I rarely speak of this. Other mums rarely do either. Why? Because the moment we confess the exhaustion, the unfairness, the bone-deep frustration, judgment comes fast and sharp.
“You should be grateful—many women do this without help.”
“That’s just motherhood, don’t complain.”
“If you didn’t want the responsibility, why did you have kids?”
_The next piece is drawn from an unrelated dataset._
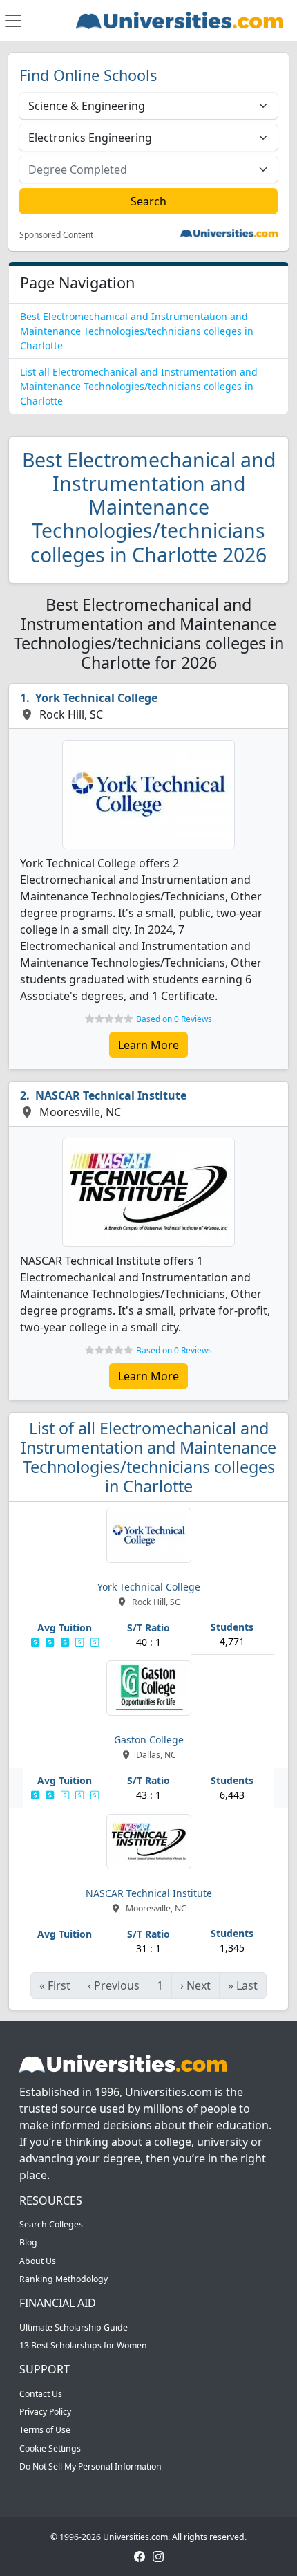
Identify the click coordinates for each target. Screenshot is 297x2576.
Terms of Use (44, 2430)
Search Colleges (51, 2224)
These words sting not because they’re true, but because they’re cruel. They erase the complexity, the reality that raising a child has never been a one-person job. It takes a whole house, a whole community, to raise a child well. But somewhere along the line, the weight of it was funneled mostly onto mothers, leaving us to drown silently while smiling for photographs.
Evenings are the hardest. I come home from a day that has already drained me—patients at work, colleagues with endless requests, a body aching from hours on my feet. And still, when I open the door, I’m greeted not with rest but with new tasks: dinner negotiations with a picky toddler, bath time battles, cleaning up toys that scatter like landmines. My husband sits at the dining table scrolling through his phone, my mother-in-law sighs as if her day is done, and I—well, I tie my hair back and get on with it. Because that’s what’s expected.
Inside, though, a small voice whispers: Why me? Why always me?
The answer is complicated. It’s love, yes. The kind that keeps you moving even when your knees tremble. But it’s also guilt—the guilt that mothers are fed from the moment the pregnancy test turns positive. Guilt that if we don’t do enough, don’t give enough, don’t sacrifice enough, we are failing.
So, we don’t speak up. We don’t tell friends how lonely the nights feel, how exhausting it is to be touched, called, needed every second. We don’t admit that sometimes, we envy our husbands’ freedom to step outside, to focus on themselves, to switch off. Because if we did, the world would call us ungrateful.
But here is the truth I’ve begun to learn, whispered in the quiet moments when my daughter is finally asleep: silence doesn’t serve us.
If we never say how hard it is, no one will know. If we never ask for help, no one will offer. If we keep pretending we can do it all, the expectation will stay cemented in place.
It really does take a house to raise a child. I see it when my mother-in-law rocks her to sleep, humming lullabies older than me. I see it when my husband takes her hand and teaches her to kick a ball. I see it in myself when I hold her after a tantrum, both of us exhausted but wrapped in a love that even fatigue cannot erase.
But the house only works when the weight is shared, when the unspoken contract is rewritten—not just assumed because I am “Mum.”
The other night, I broke the silence. My voice shook, but I said it anyway: “I need help. I can’t do everything the second I come home. I need you both to step in, even when I’m here.”
The air hung heavy for a moment. My husband blinked, my mother-in-law frowned. Then, slowly, they nodded. It wasn’t magic—nothing changed overnight—but something shifted. Dinner became a shared effort. Bath time wasn’t automatically handed to me. My daughter still clings, still calls “Mama” first, but I’ve learned to say gently, “Papa can help you too,” and let her adjust.
Raising a child will never be easy. It is the hardest, most relentless, most heart-shattering and heart-expanding work I’ve ever known. But it should not be lonely. It should not be a silent burden hidden behind polite smiles.
We, mothers, have to start speaking—because when we do, we remind the world that raising a child is not a one-woman job. It is a family job. A community job. A whole-house job.
And maybe, just maybe, if enough of us speak, the next mother won’t have to choke back her tears in the kitchen, whispering them into the steam of a boiling pot. She’ll be heard, she’ll be helped, and she’ll know she was never meant to carry it all alone.